2. Lisa also integrates a lot of science into story time. She reads The Rainbow Fish by Marcus Pfister. After the class works on retelling the story while also determining the moral in the book. The class then uses UV Beads in place of the colorful Rainbow Fish scales to make their own bracelets. The beads can also be used for counting and sorting activities.

Rainbow Fish and UV Beads Activity Kit - Squeezing Science into the Classroom

3. Axle Annie by Robin Pulver is another read aloud book she uses to teach vocabulary and plays-on-words. The students also compare and contrast how the two main characters respond to the main events in the story and determine the lesson. Then Lisa makes it snow indoors with Insta-Snow. The kids love it when she makes snow in their hands, a memorable experience.

Axle Annie and Insta-Snow | Squeezing Science into the Classroom | Steve Spangler Science

4. About five days before Halloween, Lisa takes out her Mad Scientist Growing Body Parts Jar and fills it with water. The students take turns measuring the brain, ear, hand and nose to compare how much they’ve grown each day. She also fills a jar with salty water and asks the kids to make predictions about what will happen.
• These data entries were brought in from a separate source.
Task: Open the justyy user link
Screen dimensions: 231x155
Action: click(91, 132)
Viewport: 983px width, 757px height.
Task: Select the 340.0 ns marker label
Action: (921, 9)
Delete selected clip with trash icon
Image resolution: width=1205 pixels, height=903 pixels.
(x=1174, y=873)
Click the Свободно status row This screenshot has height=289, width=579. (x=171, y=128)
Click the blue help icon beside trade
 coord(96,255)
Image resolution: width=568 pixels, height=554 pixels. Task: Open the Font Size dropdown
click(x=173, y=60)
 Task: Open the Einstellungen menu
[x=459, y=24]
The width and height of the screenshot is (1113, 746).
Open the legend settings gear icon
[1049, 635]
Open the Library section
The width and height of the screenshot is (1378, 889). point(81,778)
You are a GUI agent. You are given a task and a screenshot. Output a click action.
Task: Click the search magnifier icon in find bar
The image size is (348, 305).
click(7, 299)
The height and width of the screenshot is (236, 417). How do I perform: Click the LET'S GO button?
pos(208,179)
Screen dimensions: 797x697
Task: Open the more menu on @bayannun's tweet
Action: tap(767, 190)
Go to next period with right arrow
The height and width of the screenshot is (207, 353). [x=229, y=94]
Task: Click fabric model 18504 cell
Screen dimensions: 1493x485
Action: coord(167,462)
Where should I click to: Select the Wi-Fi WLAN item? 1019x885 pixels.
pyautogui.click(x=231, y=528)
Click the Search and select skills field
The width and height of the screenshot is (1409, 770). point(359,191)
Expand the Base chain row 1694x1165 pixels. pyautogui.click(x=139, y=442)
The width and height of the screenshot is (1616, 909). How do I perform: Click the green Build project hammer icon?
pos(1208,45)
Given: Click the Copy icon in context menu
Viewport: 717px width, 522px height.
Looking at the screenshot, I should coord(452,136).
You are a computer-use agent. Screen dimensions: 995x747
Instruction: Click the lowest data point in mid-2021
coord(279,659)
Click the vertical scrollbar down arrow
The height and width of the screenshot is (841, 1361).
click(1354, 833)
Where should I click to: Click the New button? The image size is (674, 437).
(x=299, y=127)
Growing Body Parts Jar - Integrating Science into the Classroom | Steve Spangler Science

5. Lisa gives each student a Baby Soda Bottle Test Tube. They must conduct an inquiry-based activity to explore and hypothesize about the true use of the test tube. After they learn the real use, she then asks them to find a new and innovative use that solves a real world problem. She extends the activity by having the students create an advertisement or persuasive writing piece to sell the product.

Baby Soda Bottle Lava Lamps - Integrating Science into the Classroom

Don’t forget that integration is key. Everything is connected. Include a quick science activity with your read aloud. Or make math connections within science experiments. Inspire your students and create unforgettable learning experiences in your classroom.

What are your tips for integrating more science, music, art, social studies or any of the forgotten subjects into your lesson plans?